• [WORK TO COMPLETE]:
Reproduce exactly the lines from the one containing "Instruction: Click the magnifying" through the last line of the data, both ends included.

• [INPUT]:
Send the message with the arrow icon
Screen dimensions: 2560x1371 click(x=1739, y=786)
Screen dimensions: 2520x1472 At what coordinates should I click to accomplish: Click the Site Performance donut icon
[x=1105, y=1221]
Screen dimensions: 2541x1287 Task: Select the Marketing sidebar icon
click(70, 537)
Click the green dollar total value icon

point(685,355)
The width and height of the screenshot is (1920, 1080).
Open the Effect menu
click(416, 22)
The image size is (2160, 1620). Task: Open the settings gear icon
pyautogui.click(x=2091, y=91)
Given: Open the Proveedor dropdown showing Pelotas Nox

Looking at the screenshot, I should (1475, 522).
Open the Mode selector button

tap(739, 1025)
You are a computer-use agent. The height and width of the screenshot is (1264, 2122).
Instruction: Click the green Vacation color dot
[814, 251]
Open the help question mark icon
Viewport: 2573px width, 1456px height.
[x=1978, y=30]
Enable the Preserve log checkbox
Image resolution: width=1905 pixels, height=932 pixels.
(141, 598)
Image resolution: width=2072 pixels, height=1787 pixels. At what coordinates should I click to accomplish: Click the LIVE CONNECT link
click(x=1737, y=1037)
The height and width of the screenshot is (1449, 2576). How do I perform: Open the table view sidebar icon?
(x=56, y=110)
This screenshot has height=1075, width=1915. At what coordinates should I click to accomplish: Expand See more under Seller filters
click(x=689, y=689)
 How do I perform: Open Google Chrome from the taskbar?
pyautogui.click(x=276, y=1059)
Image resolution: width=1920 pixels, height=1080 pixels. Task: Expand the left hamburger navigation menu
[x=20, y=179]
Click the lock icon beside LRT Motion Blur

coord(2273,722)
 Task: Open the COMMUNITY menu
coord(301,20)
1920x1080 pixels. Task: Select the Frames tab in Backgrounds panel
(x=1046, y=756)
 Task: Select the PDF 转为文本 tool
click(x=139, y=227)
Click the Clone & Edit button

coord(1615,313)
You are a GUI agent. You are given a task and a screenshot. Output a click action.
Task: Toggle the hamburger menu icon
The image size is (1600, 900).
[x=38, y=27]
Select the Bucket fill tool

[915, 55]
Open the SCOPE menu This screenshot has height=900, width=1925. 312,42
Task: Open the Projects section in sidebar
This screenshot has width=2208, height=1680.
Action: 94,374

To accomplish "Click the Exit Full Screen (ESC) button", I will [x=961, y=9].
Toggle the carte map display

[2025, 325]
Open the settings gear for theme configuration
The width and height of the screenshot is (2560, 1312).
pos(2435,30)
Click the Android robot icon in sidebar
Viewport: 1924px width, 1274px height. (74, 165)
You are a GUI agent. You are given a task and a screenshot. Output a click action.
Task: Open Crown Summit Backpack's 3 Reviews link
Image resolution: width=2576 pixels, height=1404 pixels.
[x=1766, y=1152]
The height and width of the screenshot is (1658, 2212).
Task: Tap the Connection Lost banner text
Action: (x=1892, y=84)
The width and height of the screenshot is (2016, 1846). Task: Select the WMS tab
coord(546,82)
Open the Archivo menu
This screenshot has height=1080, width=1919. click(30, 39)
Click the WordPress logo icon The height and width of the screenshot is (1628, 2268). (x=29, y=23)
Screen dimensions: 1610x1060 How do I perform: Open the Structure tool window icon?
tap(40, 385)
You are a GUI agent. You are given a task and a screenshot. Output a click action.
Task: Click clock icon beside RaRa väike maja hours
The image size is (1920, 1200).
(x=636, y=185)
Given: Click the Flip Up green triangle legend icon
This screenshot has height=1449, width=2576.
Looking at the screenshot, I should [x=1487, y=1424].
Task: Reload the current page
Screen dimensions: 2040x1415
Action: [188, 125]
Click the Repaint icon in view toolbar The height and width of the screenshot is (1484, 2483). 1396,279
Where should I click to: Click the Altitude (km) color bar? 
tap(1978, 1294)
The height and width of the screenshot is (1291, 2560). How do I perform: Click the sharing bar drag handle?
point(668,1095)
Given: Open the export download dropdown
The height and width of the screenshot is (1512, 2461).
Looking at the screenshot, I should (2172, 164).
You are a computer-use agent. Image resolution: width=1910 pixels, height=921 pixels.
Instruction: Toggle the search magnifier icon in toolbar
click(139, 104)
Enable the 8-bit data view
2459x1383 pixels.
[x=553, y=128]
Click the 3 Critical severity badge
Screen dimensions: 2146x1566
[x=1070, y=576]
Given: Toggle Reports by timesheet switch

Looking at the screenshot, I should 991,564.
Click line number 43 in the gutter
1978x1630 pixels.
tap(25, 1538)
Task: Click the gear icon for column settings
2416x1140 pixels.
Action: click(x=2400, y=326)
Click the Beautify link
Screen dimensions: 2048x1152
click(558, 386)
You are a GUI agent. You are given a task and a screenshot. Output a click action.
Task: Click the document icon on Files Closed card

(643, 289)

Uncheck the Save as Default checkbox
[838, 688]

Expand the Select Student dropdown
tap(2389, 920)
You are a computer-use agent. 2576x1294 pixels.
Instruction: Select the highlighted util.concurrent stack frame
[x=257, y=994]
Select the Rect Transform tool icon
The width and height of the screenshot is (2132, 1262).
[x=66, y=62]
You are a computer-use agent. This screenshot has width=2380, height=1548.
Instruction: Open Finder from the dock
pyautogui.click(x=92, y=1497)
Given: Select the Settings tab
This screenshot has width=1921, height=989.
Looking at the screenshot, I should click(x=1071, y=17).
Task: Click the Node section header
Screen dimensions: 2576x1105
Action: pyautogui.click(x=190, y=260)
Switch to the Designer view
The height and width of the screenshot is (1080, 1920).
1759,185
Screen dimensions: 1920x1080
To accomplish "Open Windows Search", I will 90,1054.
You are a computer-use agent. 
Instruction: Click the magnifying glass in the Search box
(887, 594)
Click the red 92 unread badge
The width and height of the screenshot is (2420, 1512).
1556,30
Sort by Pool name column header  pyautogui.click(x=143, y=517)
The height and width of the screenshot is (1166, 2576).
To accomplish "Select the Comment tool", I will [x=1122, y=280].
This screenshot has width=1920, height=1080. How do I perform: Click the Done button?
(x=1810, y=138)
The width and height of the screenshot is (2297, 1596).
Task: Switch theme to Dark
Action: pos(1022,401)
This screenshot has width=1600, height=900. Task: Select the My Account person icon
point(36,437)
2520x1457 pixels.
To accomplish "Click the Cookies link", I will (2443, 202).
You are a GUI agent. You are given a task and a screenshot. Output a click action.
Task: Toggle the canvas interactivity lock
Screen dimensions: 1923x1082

• [OUTPUT]:
Instruction: Click the magnifying glass in the Search box
(887, 594)
Click the red 92 unread badge
The width and height of the screenshot is (2420, 1512).
1556,30
Sort by Pool name column header  pyautogui.click(x=143, y=517)
The height and width of the screenshot is (1166, 2576).
To accomplish "Select the Comment tool", I will [x=1122, y=280].
This screenshot has width=1920, height=1080. How do I perform: Click the Done button?
(x=1810, y=138)
The width and height of the screenshot is (2297, 1596).
Task: Switch theme to Dark
Action: pos(1022,401)
This screenshot has width=1600, height=900. Task: Select the My Account person icon
point(36,437)
2520x1457 pixels.
To accomplish "Click the Cookies link", I will (2443, 202).
You are a GUI agent. You are given a task and a screenshot. Output a click action.
Task: Toggle the canvas interactivity lock
Screen dimensions: 1923x1082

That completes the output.